For the ag investor, of course, the real question is how this actually hits supply and demand, and thus prices, should all of this get finalized in the 2010 budget.
If direct payments are truly "non-distorting to price or production," then the elimination of the payments should have no impact on commodity prices. Of course, if the programs actually have zero impact on price or production, it bears the question: What they heck good are they doing anyway?
Regardless, if in the long run farmers are unable to get credit for the purchases they need, then inevitably some level of production will suffer, either through smaller harvests of starved crops or due to lower crop plantings. Of course, if that happens, commodity prices will rise and farmers will once again have incentive to plant larger crops.

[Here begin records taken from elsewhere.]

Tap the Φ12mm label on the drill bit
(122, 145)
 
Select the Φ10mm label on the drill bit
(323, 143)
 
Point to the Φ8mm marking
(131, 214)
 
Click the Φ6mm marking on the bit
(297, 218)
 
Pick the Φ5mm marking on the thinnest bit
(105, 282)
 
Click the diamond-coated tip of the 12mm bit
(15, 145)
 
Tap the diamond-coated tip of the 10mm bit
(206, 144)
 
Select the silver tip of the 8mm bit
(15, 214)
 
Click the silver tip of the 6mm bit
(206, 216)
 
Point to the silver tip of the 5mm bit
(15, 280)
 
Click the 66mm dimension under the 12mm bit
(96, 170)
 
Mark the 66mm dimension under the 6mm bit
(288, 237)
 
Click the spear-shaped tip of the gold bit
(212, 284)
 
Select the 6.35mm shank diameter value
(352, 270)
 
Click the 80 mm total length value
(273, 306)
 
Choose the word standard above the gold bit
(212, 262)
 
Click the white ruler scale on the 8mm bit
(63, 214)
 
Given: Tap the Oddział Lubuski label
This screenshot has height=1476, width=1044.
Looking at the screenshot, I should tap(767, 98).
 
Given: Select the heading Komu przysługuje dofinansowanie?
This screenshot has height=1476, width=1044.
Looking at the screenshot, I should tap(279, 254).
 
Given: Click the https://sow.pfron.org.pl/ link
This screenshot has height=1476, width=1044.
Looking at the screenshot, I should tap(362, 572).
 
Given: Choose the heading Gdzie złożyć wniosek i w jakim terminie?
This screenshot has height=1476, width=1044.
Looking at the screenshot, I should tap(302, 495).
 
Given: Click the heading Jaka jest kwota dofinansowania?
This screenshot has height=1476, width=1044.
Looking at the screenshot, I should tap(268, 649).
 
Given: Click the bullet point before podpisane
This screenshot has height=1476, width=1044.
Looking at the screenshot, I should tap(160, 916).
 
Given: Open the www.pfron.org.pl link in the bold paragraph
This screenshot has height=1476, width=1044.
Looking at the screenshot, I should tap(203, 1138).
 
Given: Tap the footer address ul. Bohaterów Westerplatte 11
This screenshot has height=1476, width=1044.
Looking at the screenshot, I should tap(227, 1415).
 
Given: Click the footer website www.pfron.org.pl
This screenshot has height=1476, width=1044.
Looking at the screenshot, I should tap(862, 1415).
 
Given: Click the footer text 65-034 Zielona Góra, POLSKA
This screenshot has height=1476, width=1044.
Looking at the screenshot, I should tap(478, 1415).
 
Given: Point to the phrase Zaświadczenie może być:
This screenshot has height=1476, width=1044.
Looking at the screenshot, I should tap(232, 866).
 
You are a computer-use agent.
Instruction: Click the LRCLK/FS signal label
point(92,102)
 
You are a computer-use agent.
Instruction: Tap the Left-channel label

It comes down to just how pointless you think the subsidies were in the first place. Totally pointless? No impact. Actually relevant? This makes prices go up, long term.
Net-net: Possibly bad for farmers and consumers; good for commodity investors.
Cotton - A Special Case?
As a nonperishable commodity, cotton is a little different from other ags. Like oil, it can be stashed away for a rainy day. Right now, farmers have the ability to store it in a government-approved facility and borrow money against it. Until now, the government has been footing the bill for this storage by giving farmers "cotton storage credits." The budget proposes to eliminate these credits. If approved, it will suddenly be less profitable to stash a year's cotton crop. The implication is that more cotton could come to the market seasonally (with theoretically less supply off-harvest). This means volatility.
Right now, cotton doesn't trade with any real seasonality. Of course, if cotton prices are already low, farmers may bite the bullet and continue to store their product, borrowing money until it makes financial sense to sell the crop. While the cotton industry may not support this move, it may serve to make the cotton market more transparent, and ultimately, transparency is always good for investors.